● STATED GOAL: Pull out every line of the listing below that contains the string "with", treating uppercase and lowercase letters as different.

● DATA PROVIDED:
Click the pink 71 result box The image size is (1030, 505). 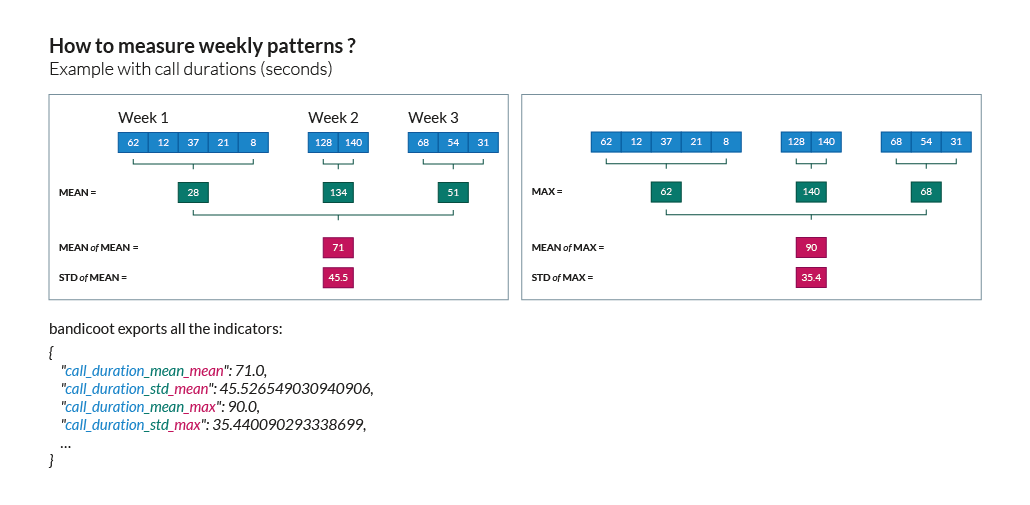click(x=338, y=247)
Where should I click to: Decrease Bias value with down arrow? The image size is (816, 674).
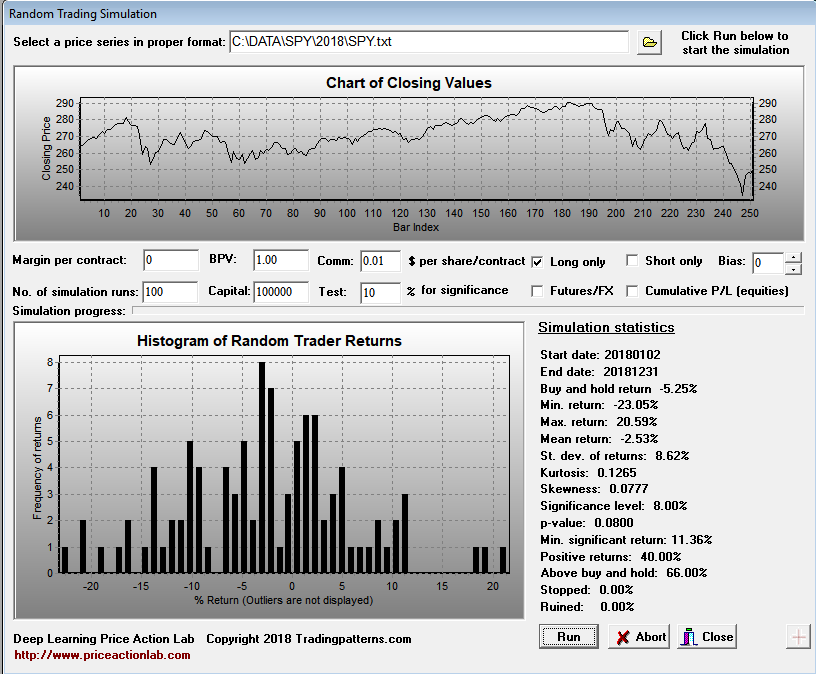[x=793, y=268]
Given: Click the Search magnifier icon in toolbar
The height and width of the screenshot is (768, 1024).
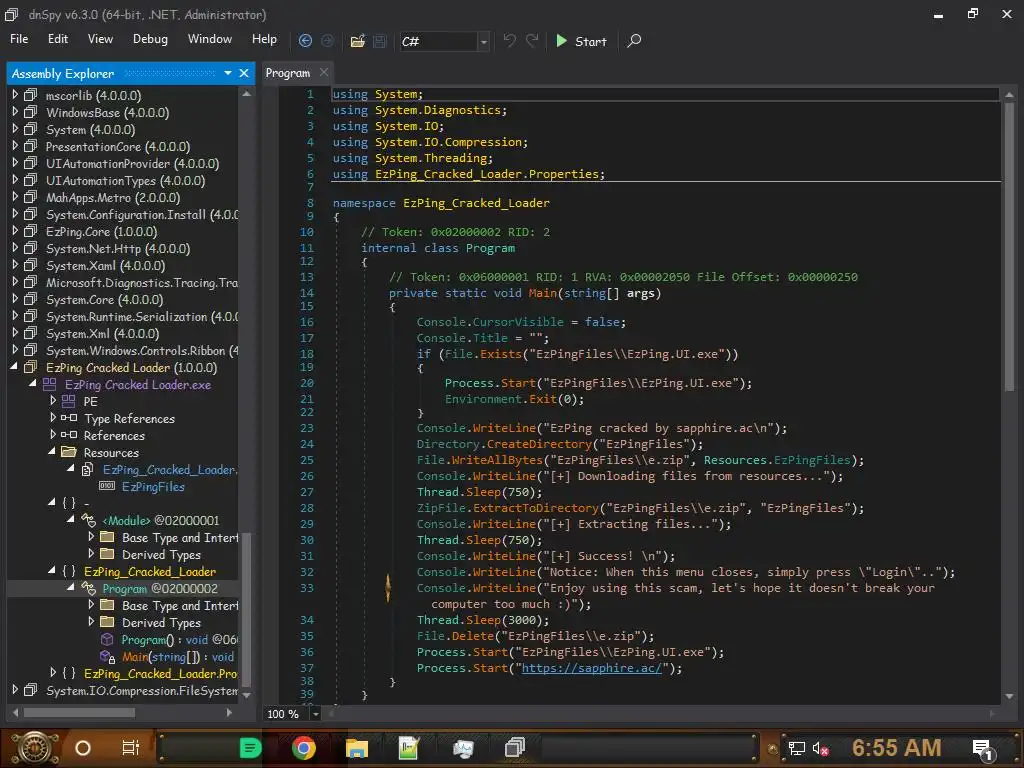Looking at the screenshot, I should [x=634, y=41].
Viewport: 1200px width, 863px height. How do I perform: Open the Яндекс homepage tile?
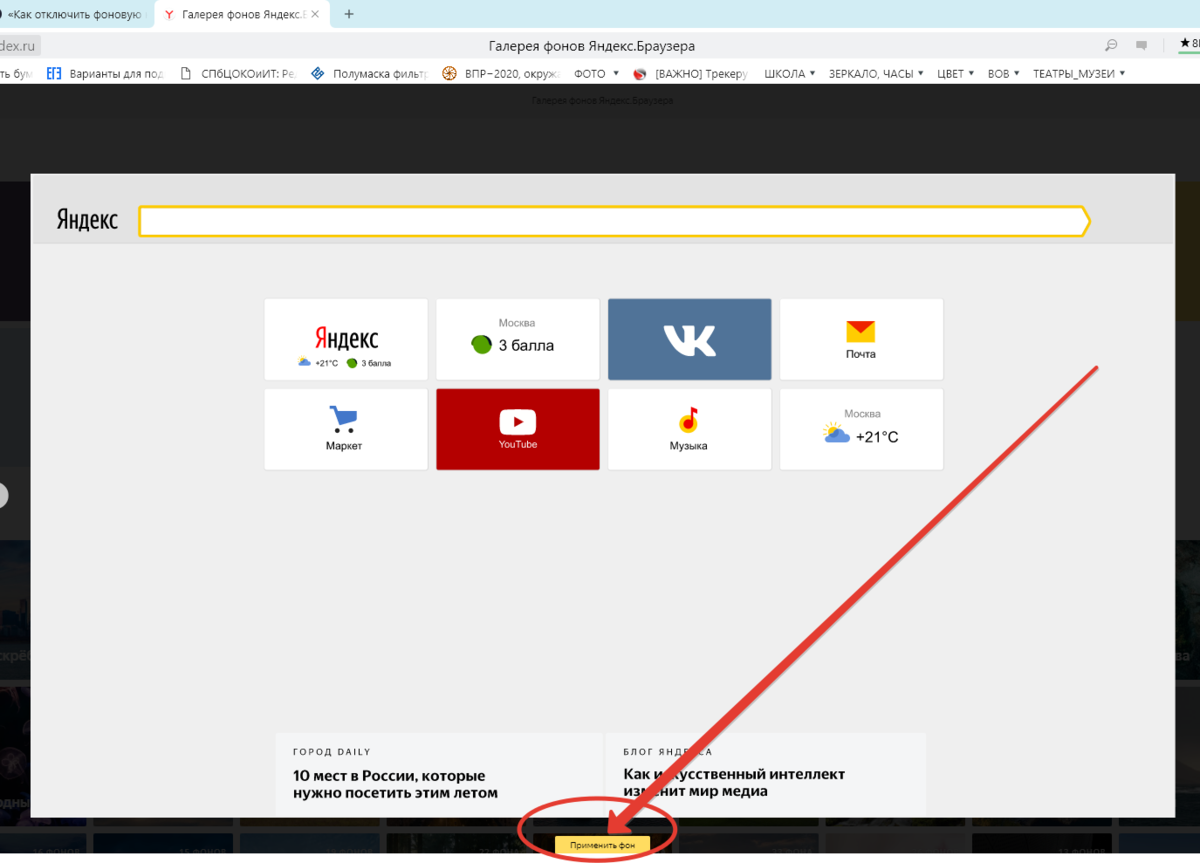tap(345, 339)
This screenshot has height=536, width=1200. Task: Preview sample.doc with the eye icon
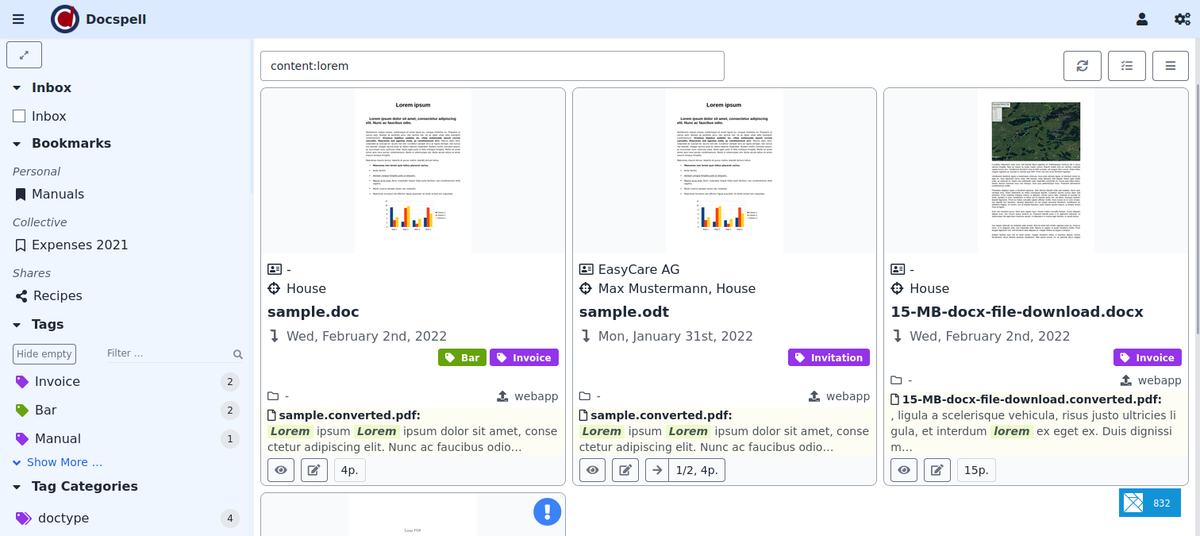(281, 470)
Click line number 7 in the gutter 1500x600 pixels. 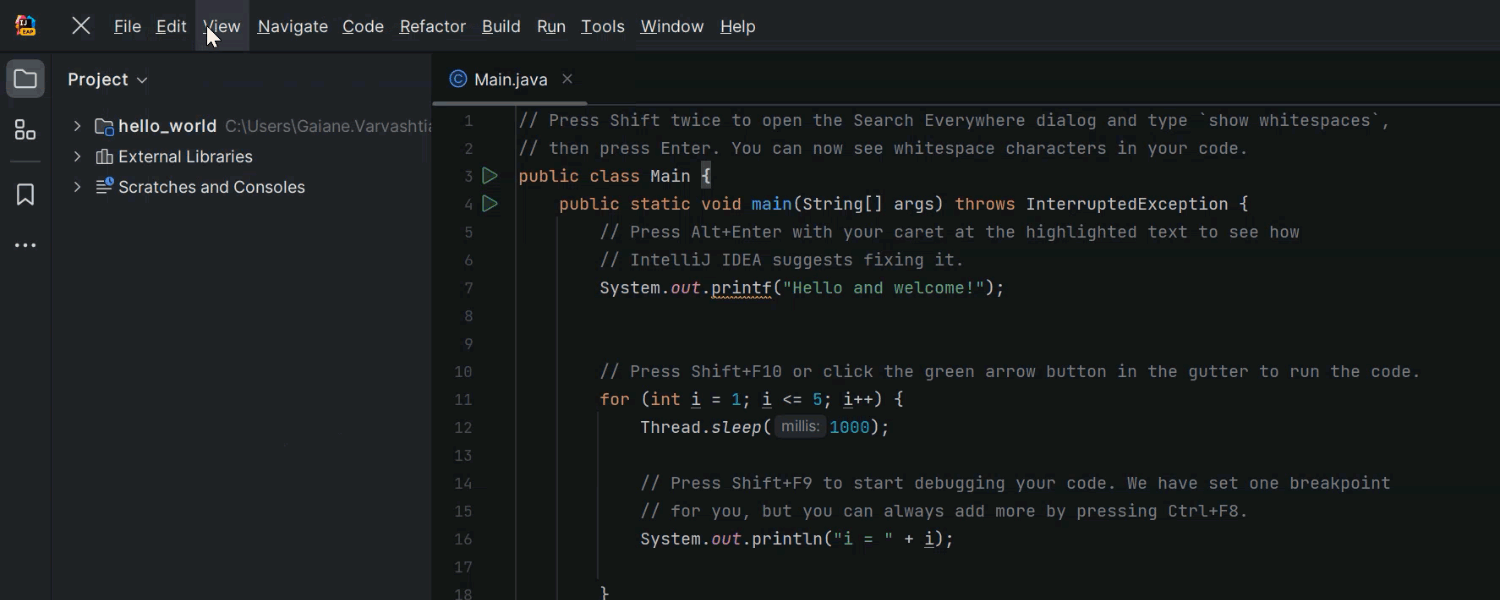pos(467,288)
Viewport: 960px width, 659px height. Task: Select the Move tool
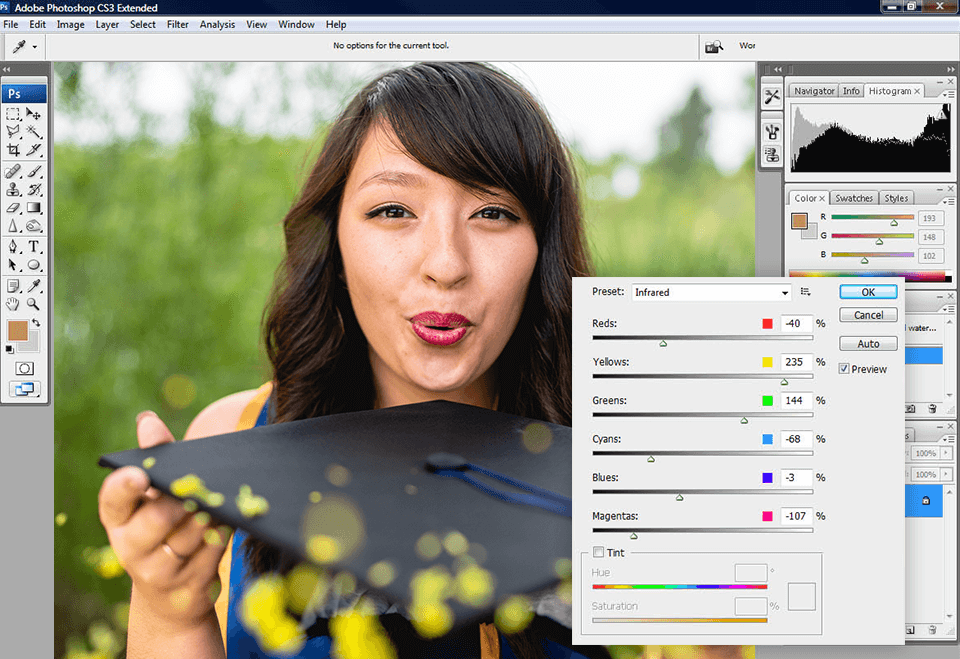(33, 113)
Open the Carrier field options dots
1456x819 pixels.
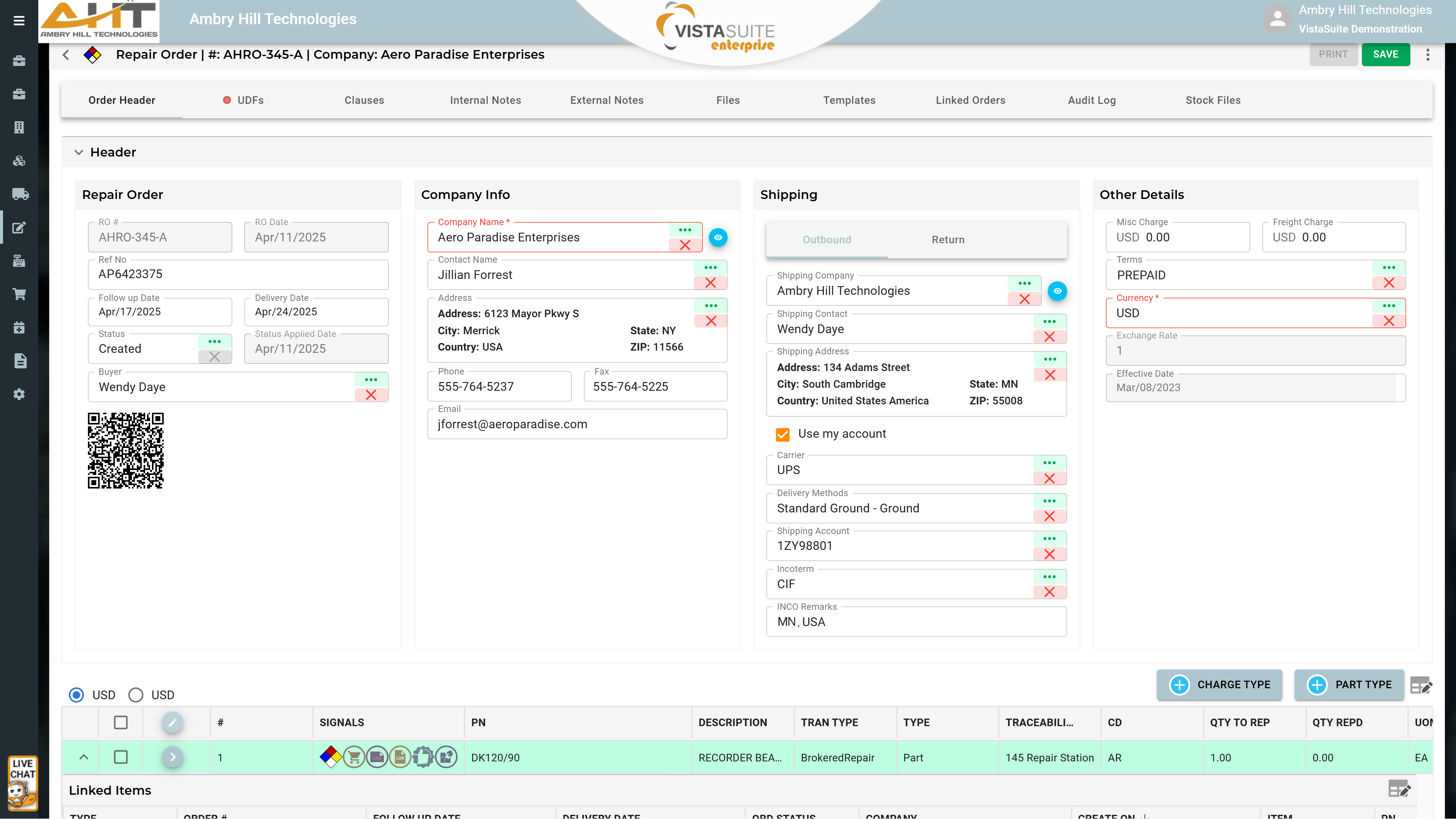point(1049,462)
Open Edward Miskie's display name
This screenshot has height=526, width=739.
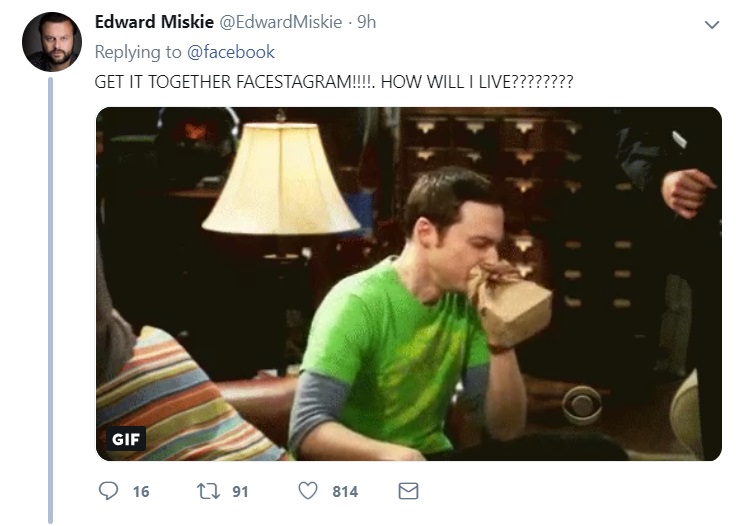154,22
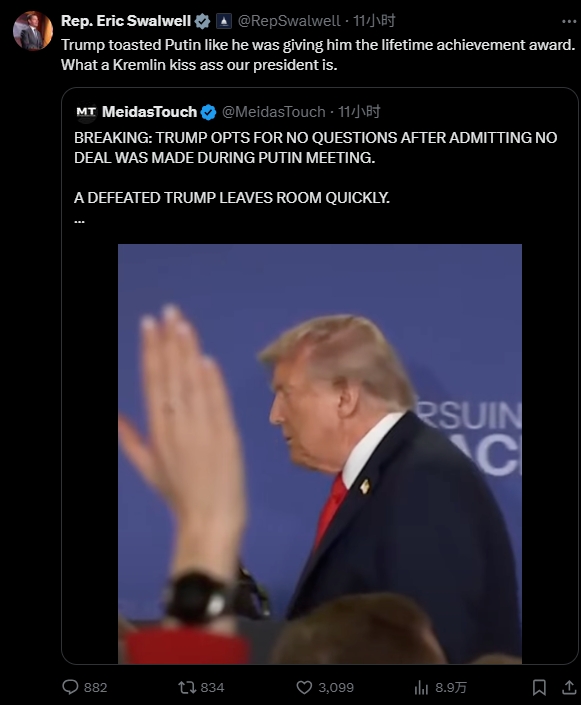Image resolution: width=581 pixels, height=705 pixels.
Task: Share the post via upload icon
Action: tap(569, 687)
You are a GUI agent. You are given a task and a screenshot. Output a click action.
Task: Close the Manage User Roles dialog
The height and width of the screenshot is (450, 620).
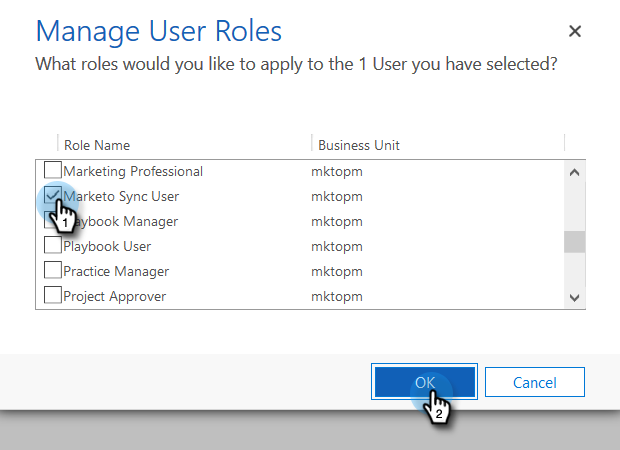click(x=575, y=31)
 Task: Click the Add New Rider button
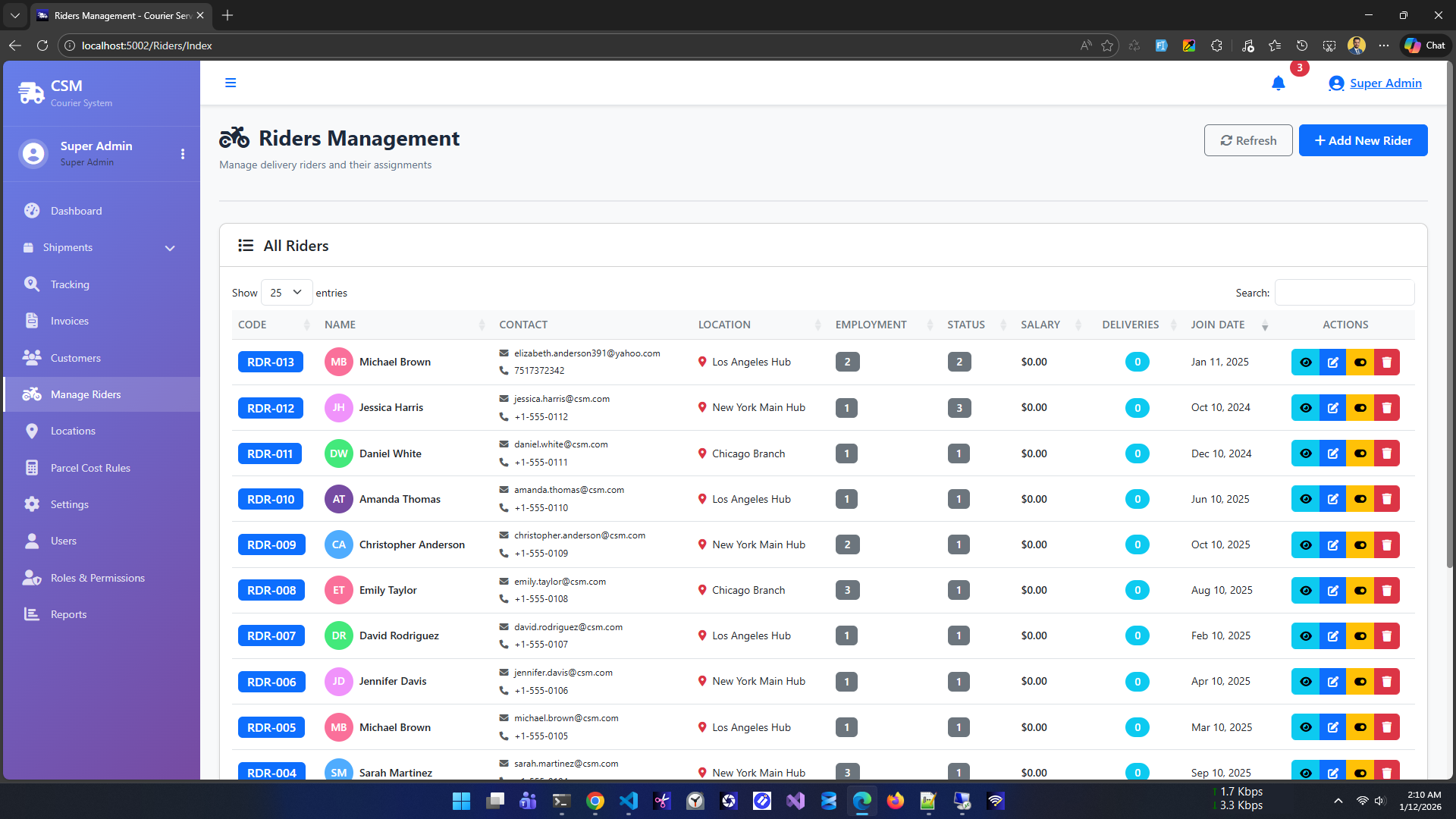pyautogui.click(x=1363, y=141)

● WRITTEN ANSWER:
Where should I click to: Decrease Bias value with down arrow? The image size is (816, 674).
This screenshot has height=536, width=1200. Task: Preview sample.doc with the eye icon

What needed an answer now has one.